____ DOCUMENT PASSAGE

You are viewing a plain text version of this content. The canonical link for it is here.
Posted to hdfs-user@hadoop.apache.org by Aaron Kimball <aa...@cloudera.com> on 2009/09/22 22:21:21 UTC

Re: Hadoop Failover and Recovery

Allen,

Here's an example of an HA solution being used for the namenode:
http://www.cloudera.com/blog/2009/07/22/hadoop-ha-configuration/

- Aaron

On Mon, Aug 31, 2009 at 10:01 AM, Allen Wittenauer <awittenauer@linkedin.com
> wrote:

> On 8/28/09 8:58 PM, "sagar_shukla" <sa...@persistent.co.in> wrote:
> >      What are the failover and recovery mechanisms available for Hadoop ?
> I
> > searched over the internet but could not find any good documentation for
> > different scenarios like datanode going down or namenode going down.
>
> In most cases, the documentation for "fixing" Hadoop is:
>
> A) fix hardware
> B) clean out tmp files, etc
> C) restart processes for that node
>
> Name node is a bit of a special case. I'm amused that
> http://wiki.apache.org/hadoop/NameNodeFailover is empty. :)
>
> For name node, you have some preventative things to do first:
>
> A) have matching hardware available
> B) make sure you have fsimage and edits file writing or at least available
> to that machine via NFS, SMB, whatever it takes
>
> On failure, use that backup image to bring the name node backup on your
> spare box.
>
> Note that the NN isn't HA.  I suspect something like SunCluster or VCS
> could
> be used here to make it less susceptible to issues, but I don't know if
> anyone has tried it.
>
>
>
>

________
____ SUPPLIED RECORDS

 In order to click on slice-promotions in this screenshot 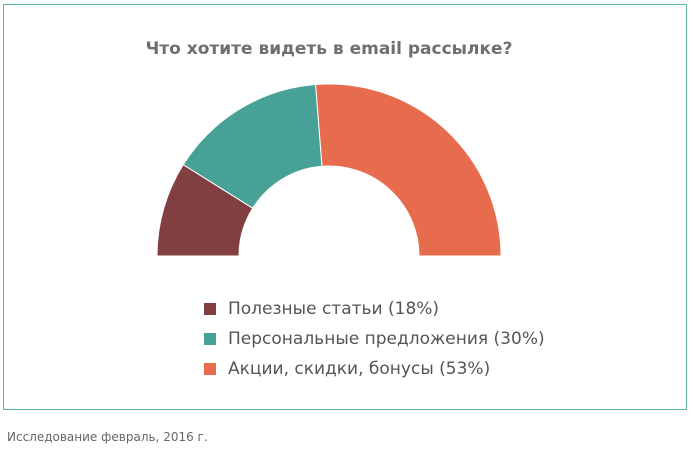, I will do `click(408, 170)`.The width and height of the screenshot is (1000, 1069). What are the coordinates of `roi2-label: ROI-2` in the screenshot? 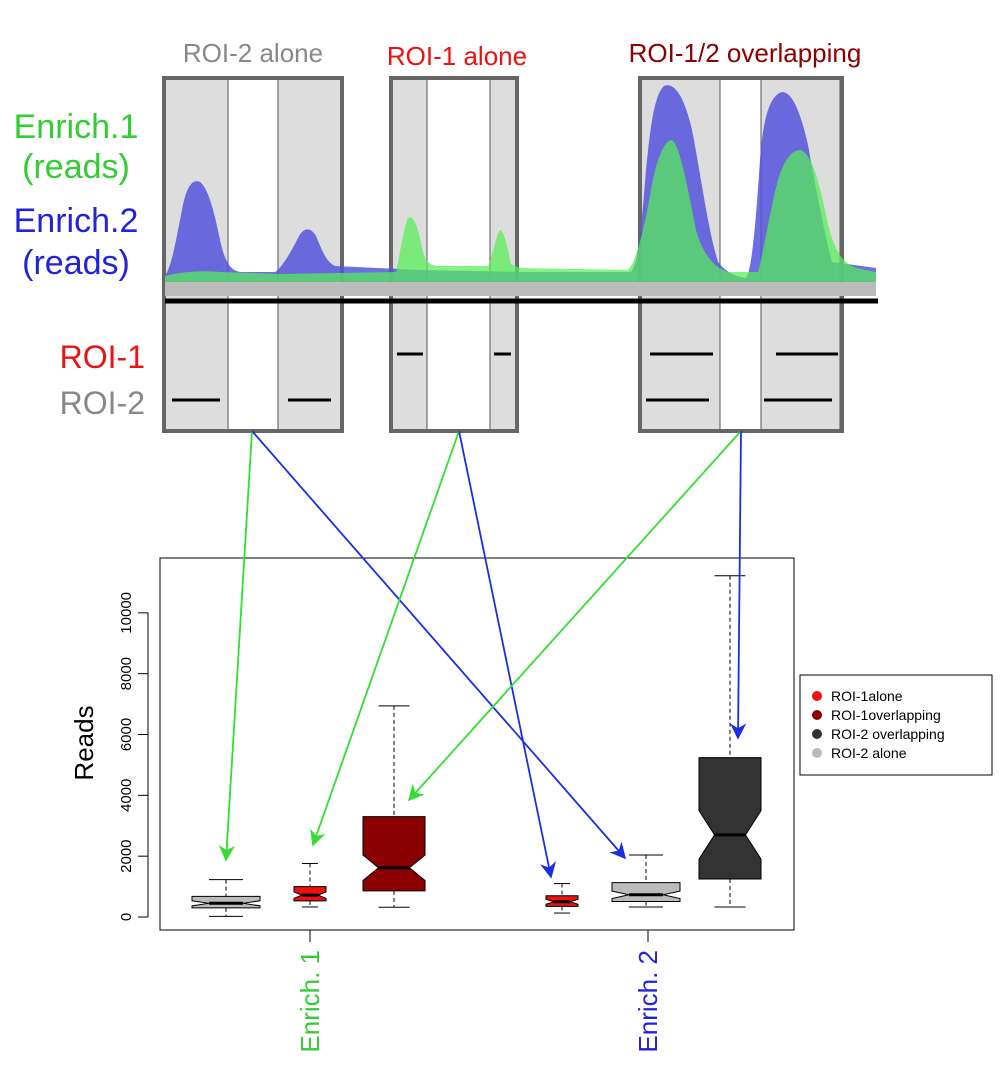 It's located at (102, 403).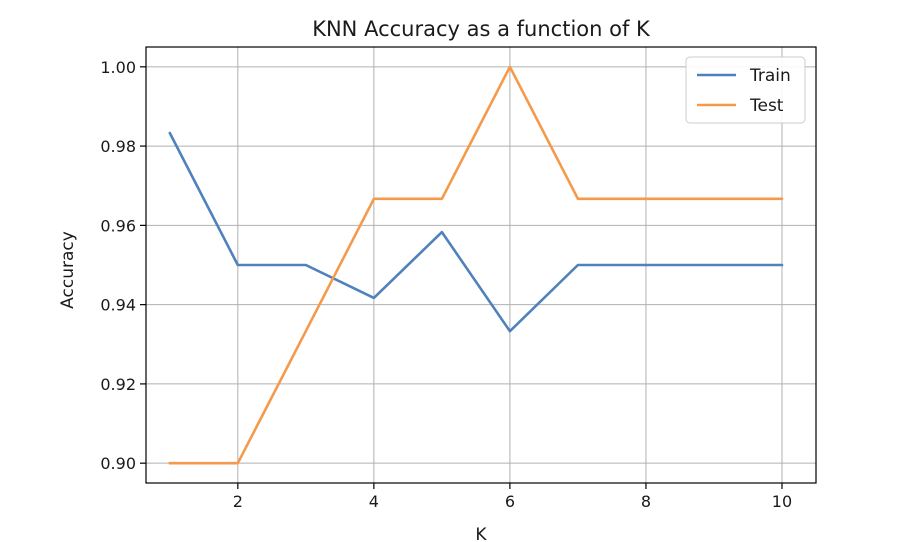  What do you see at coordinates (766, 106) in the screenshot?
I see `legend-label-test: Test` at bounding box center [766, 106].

________
____ SUPPLIED RECORDS

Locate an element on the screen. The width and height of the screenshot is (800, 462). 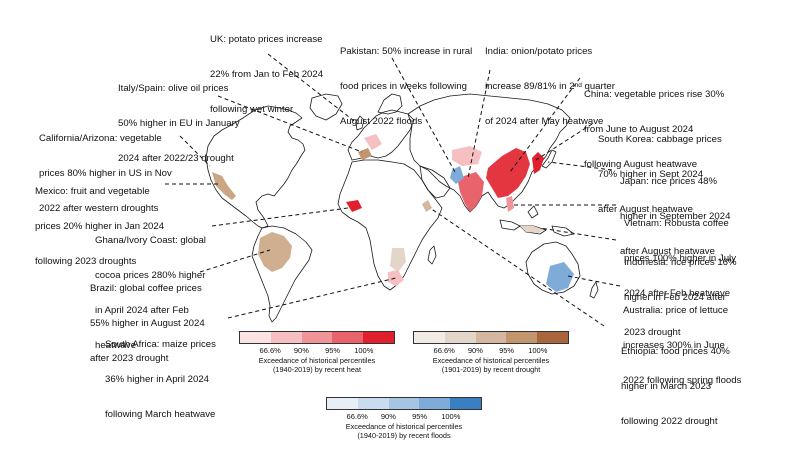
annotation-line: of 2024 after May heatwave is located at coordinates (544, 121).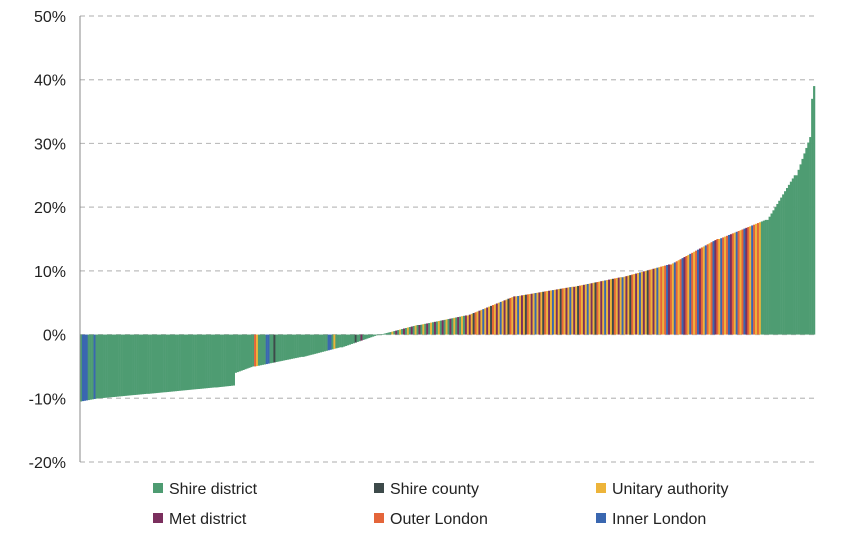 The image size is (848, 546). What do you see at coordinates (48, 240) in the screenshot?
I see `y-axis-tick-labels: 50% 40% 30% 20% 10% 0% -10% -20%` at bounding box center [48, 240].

________

## WHAT THE TASK ASKS
List the general steps that the Hadoop failover thread gives as the usual documentation for "fixing" Hadoop. The entries play no part in what follows.

## TASK RESPONSE
- Fix hardware
- Clean out tmp files, etc.
- Restart processes for that node